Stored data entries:
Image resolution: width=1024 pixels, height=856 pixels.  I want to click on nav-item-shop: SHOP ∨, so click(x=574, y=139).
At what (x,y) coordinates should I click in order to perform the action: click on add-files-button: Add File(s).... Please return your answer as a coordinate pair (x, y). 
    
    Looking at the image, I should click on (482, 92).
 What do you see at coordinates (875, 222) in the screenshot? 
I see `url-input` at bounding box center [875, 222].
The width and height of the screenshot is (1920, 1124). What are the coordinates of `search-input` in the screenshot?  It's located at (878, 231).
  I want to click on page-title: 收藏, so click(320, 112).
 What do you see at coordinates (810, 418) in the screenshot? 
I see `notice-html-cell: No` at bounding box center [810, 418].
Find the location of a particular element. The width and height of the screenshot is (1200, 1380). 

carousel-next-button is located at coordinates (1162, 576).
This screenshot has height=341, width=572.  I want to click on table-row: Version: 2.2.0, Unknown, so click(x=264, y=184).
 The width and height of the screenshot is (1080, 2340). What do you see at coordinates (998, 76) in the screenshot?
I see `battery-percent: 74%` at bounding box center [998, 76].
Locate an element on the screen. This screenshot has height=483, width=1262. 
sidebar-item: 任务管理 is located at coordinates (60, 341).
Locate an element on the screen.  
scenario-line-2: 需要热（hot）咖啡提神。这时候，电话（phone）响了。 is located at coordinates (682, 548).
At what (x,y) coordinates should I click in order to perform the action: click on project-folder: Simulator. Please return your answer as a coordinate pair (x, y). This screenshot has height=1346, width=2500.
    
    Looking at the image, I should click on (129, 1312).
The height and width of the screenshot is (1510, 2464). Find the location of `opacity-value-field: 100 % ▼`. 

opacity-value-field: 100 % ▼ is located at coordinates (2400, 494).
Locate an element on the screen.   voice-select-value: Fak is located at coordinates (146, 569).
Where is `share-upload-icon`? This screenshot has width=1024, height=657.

* [Instructions to follow]: Please give back every one of the rows above word for word, changing nothing.

* [Exercise output]:
Image resolution: width=1024 pixels, height=856 pixels.  I want to click on nav-item-shop: SHOP ∨, so click(x=574, y=139).
At what (x,y) coordinates should I click in order to perform the action: click on add-files-button: Add File(s).... Please return your answer as a coordinate pair (x, y). 
    
    Looking at the image, I should click on (482, 92).
 What do you see at coordinates (875, 222) in the screenshot? 
I see `url-input` at bounding box center [875, 222].
The width and height of the screenshot is (1920, 1124). What are the coordinates of `search-input` in the screenshot?  It's located at (878, 231).
  I want to click on page-title: 收藏, so click(320, 112).
 What do you see at coordinates (810, 418) in the screenshot? 
I see `notice-html-cell: No` at bounding box center [810, 418].
Find the location of a particular element. The width and height of the screenshot is (1200, 1380). 

carousel-next-button is located at coordinates (1162, 576).
This screenshot has height=341, width=572.  I want to click on table-row: Version: 2.2.0, Unknown, so click(x=264, y=184).
 The width and height of the screenshot is (1080, 2340). What do you see at coordinates (998, 76) in the screenshot?
I see `battery-percent: 74%` at bounding box center [998, 76].
Locate an element on the screen. This screenshot has height=483, width=1262. 
sidebar-item: 任务管理 is located at coordinates (60, 341).
Locate an element on the screen.  
scenario-line-2: 需要热（hot）咖啡提神。这时候，电话（phone）响了。 is located at coordinates (682, 548).
At what (x,y) coordinates should I click in order to perform the action: click on project-folder: Simulator. Please return your answer as a coordinate pair (x, y). This screenshot has height=1346, width=2500.
    
    Looking at the image, I should click on (129, 1312).
The height and width of the screenshot is (1510, 2464). Find the location of `opacity-value-field: 100 % ▼`. 

opacity-value-field: 100 % ▼ is located at coordinates (2400, 494).
Locate an element on the screen.   voice-select-value: Fak is located at coordinates (146, 569).
Where is `share-upload-icon`? This screenshot has width=1024, height=657.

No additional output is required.